● STUDY TEXT:

When the Gibbs School at Cleveland and Larpenteur avenues fell to the wrecking ball in 2008, it was regarded by many as the end of an era. There is still a country school in the area, however, although its last student left nearly 90 years ago.
Logan School, once located at Hoyt Avenue and Shrub Street (now Chatsworth), lives on as a handsome residence at 1134 W. Hoyt, north of the Como Park golf course.
The school opened in 1888, with a stove to heat the single classroom and a bell in the rooftop turret ringing the beginning and end of the school day. Hundreds of boys and girls went to school there, but attendance waned with the opening of the new Como Park Elementary School to the south and Logan closed in the early 1920s.
Except for occasional use by neighborhood groups, the old schoolhouse sat vacant for nearly 15 years, until it was sold to a contractor who moved it several blocks west in 1937.
In a newspaper story at the time, Carl W. Cummins, a prominent attorney and St. Paul civic leader, recounted how he’d taught at Logan three decades earlier while working his way through business college.
“In the one-room school, I had a group of fine children,” he told the St. Paul Dispatch. “Most of them came from small dairy or truck farms then operated in the neighborhood. I had to teach all eight grades . . . just as I would far out in the country. It kept me good and busy.”
Jan Graves and her late husband, Ed, purchased the property at 1134 W. Hoyt in 1978. They learned from a longtime resident that the few home owners in the area when the old school was moved were appalled at having a dilapidated structure plopped down in their midst.
Once it had been stuccoed and renovated, however, everyone came to terms with the new house on the block. The first owner-occupant was John S. McGrath, described in the city directory as a “justice of the peace at-large.” He was said to have officiated at marriage ceremonies in the den of his home.
The former schoolhouse held a special appeal for the Graves, both of whom came from families of educators. Jan was a music teacher with the Anoka-Hennepin School District and Ed worked with children at the St. Paul Schools’ Hancock-Hamline Learning Center.
“I’ve always loved this house,” said Jan Graves, “but when we moved in it had a really tiny kitchen. Once I finally started an expansion project, I learned just how well it was built, with hand-hewn boards 21 inches wide. We also had the place re-roofed at one point and it was fun to see where the bell tower had been situated.
“For me, there’s a special connection, thinking about what all transpired within these walls,” Graves said.
Roger Bergerson writes and explores history at his home in Como Park.

● PROBLEM STATEMENT:
Copy everything in the schoolhouse article from "In a newspaper" down to "in their midst.", changing "one-room school" to "single-room school".

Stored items
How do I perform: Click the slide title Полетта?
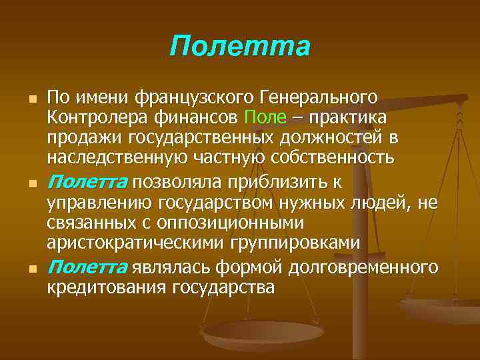click(x=240, y=47)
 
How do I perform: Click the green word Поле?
click(x=265, y=118)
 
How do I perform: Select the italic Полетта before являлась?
click(x=89, y=268)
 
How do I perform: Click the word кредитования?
click(x=107, y=288)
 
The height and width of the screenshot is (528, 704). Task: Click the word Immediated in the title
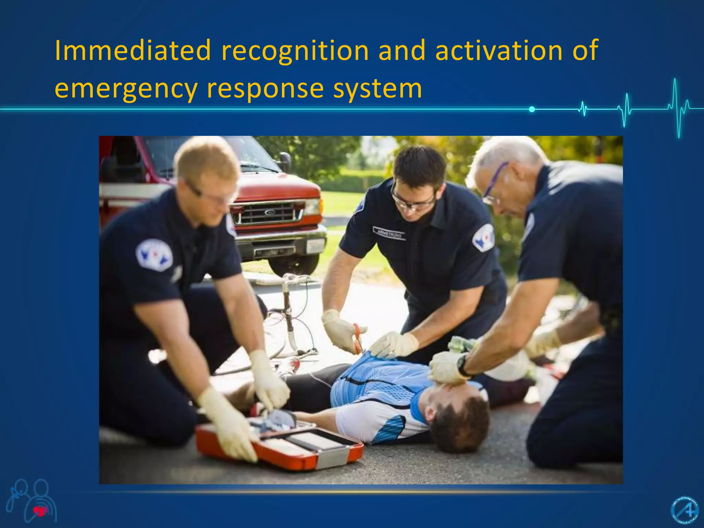tap(133, 51)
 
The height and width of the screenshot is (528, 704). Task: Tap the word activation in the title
tap(499, 51)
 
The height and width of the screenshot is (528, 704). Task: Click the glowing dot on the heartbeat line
tap(532, 109)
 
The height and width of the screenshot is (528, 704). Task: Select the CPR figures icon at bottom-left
tap(33, 500)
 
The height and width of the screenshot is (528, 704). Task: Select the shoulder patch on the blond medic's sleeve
tap(154, 255)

● RESPONSE FOR THIS EXERCISE:
In a newspaper story at the time, Carl W. Cummins, a prominent attorney and St. Paul civic leader, recounted how he’d taught at Logan three decades earlier while working his way through business college.
“In the single-room school, I had a group of fine children,” he told the St. Paul Dispatch. “Most of them came from small dairy or truck farms then operated in the neighborhood. I had to teach all eight grades . . . just as I would far out in the country. It kept me good and busy.”
Jan Graves and her late husband, Ed, purchased the property at 1134 W. Hoyt in 1978. They learned from a longtime resident that the few home owners in the area when the old school was moved were appalled at having a dilapidated structure plopped down in their midst.